#### DATASET EXTRACT:
------

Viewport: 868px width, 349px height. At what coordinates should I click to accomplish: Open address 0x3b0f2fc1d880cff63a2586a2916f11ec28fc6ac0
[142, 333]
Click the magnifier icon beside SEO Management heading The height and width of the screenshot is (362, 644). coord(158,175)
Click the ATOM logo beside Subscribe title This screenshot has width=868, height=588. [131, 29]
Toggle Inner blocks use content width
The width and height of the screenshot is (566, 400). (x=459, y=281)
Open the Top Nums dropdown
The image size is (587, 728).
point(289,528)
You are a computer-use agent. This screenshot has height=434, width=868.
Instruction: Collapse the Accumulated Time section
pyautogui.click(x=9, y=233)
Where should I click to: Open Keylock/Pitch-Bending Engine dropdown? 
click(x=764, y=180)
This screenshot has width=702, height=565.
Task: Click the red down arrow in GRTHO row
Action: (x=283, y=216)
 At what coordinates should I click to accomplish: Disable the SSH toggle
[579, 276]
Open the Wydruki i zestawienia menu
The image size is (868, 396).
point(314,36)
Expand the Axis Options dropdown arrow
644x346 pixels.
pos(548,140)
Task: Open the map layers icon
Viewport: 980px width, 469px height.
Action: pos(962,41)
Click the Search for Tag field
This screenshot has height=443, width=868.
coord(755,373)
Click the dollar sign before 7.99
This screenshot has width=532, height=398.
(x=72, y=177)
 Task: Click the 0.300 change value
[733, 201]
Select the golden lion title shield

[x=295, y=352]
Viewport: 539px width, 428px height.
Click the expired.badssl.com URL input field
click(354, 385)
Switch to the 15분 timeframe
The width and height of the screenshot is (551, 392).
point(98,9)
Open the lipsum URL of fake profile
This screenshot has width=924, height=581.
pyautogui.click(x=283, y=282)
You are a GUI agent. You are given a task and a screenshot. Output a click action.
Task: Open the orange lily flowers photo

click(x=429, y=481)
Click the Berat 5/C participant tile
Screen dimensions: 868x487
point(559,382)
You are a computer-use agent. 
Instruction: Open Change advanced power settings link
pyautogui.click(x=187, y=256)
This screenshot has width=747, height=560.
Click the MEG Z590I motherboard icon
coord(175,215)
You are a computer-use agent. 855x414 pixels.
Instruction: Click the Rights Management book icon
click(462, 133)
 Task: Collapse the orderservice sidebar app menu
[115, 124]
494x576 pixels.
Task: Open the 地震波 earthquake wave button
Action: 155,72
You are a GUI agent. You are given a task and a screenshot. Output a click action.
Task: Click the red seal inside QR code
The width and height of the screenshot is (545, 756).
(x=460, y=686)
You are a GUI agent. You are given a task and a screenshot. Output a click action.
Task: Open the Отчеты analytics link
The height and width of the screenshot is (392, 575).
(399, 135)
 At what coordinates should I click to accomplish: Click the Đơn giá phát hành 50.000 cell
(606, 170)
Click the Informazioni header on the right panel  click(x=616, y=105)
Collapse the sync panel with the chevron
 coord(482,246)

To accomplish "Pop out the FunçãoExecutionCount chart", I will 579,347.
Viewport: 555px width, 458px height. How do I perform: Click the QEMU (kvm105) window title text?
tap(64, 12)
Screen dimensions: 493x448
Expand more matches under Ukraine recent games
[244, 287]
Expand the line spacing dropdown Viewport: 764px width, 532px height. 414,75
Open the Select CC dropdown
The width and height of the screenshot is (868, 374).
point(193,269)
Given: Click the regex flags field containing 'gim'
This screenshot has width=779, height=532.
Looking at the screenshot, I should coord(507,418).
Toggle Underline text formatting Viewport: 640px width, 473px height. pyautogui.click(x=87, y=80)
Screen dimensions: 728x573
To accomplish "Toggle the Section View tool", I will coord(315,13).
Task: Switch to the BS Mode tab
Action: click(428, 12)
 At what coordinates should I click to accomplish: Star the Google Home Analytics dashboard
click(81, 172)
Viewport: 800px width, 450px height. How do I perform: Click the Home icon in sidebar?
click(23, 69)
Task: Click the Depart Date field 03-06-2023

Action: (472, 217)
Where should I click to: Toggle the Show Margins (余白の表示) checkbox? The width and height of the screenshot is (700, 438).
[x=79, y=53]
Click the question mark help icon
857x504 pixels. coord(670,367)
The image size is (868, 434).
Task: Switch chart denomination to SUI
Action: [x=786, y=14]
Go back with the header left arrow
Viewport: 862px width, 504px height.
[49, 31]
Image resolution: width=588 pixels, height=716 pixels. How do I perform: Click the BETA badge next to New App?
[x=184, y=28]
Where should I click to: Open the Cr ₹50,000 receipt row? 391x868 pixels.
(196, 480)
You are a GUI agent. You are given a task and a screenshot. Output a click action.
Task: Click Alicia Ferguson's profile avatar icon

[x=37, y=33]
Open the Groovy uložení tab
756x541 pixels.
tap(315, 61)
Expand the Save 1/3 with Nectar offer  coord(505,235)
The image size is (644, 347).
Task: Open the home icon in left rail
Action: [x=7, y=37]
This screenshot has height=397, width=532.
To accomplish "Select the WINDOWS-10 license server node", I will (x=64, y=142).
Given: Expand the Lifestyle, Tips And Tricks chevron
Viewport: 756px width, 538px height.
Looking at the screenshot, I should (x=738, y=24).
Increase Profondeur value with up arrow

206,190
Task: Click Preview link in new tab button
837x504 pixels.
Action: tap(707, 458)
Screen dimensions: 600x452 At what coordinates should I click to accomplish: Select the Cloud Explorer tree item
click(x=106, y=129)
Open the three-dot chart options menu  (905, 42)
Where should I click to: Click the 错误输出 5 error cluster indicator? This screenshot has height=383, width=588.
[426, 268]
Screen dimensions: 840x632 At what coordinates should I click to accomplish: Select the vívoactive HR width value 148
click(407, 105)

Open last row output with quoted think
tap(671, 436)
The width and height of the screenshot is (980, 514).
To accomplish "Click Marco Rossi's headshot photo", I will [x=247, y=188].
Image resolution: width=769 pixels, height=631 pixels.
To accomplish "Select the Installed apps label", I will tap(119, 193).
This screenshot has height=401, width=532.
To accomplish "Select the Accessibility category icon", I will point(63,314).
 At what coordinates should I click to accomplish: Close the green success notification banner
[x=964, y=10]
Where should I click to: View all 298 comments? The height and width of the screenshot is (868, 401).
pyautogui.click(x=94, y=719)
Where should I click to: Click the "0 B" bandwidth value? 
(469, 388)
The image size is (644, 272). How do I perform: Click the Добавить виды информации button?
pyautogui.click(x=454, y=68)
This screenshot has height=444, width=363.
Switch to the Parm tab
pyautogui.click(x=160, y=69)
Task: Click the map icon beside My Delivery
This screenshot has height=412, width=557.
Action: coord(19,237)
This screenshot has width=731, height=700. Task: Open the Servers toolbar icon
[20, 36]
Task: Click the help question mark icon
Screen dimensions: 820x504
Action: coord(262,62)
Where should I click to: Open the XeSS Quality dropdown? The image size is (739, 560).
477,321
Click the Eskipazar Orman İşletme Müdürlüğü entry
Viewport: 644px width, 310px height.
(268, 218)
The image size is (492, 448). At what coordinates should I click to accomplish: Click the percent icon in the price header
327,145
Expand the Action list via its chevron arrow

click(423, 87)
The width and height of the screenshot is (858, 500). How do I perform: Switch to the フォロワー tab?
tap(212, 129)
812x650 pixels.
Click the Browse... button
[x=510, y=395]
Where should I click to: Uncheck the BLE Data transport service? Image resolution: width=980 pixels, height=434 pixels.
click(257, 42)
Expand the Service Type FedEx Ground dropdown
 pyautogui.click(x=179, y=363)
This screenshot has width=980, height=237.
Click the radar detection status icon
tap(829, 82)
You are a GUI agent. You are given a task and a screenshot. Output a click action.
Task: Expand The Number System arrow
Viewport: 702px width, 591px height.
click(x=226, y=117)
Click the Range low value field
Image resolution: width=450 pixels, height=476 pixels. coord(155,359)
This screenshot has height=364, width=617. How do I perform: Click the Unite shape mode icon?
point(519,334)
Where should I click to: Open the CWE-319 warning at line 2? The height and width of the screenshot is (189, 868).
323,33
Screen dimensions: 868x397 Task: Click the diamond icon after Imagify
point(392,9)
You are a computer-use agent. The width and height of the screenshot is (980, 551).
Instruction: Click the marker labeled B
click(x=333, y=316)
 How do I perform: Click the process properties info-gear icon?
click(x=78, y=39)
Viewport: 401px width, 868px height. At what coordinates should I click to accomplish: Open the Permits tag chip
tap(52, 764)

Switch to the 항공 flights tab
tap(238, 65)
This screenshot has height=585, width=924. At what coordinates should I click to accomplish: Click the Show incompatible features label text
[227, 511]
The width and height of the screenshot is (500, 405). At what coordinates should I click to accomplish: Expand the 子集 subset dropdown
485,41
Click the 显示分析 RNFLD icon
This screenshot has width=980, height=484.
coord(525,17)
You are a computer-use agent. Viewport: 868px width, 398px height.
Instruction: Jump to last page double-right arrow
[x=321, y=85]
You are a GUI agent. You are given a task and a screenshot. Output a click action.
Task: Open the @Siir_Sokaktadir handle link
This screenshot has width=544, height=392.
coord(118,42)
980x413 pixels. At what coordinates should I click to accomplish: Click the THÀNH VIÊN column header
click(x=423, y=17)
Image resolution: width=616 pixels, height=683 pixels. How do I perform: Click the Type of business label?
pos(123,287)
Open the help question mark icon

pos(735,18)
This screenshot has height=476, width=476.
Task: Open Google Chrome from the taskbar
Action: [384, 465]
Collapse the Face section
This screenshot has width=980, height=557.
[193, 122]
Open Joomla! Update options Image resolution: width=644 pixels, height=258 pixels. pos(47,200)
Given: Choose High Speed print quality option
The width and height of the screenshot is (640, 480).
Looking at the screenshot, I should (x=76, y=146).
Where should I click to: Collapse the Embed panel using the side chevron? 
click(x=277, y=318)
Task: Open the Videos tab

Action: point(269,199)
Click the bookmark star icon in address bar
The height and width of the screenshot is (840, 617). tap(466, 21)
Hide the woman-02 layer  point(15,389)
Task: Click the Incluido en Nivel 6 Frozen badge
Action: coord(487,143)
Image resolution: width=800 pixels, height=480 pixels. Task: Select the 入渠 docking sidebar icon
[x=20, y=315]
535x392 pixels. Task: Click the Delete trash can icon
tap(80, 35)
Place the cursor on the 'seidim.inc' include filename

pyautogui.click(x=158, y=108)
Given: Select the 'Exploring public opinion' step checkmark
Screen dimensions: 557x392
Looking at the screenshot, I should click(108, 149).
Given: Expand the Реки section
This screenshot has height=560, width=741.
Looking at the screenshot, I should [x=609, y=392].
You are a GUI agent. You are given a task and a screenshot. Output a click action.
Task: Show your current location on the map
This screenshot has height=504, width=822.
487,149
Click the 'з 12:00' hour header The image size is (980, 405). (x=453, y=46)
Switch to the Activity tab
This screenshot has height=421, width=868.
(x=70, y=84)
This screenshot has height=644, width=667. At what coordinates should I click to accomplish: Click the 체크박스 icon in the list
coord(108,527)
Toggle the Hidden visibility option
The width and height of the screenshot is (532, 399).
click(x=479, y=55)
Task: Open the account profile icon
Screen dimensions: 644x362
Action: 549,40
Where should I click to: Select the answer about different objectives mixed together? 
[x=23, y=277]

------

#### EXERCISE REQUIREMENTS:
Once you find the line with "Click the Search for Tag field" in the entries above, output it and each line after it up to and including the line with "Viewport: 539px width, 428px height.", and nothing else.

#### WRITTEN REPLY:
Click the Search for Tag field
This screenshot has height=443, width=868.
coord(755,373)
Click the dollar sign before 7.99
This screenshot has width=532, height=398.
(x=72, y=177)
 Task: Click the 0.300 change value
[733, 201]
Select the golden lion title shield

[x=295, y=352]
Viewport: 539px width, 428px height.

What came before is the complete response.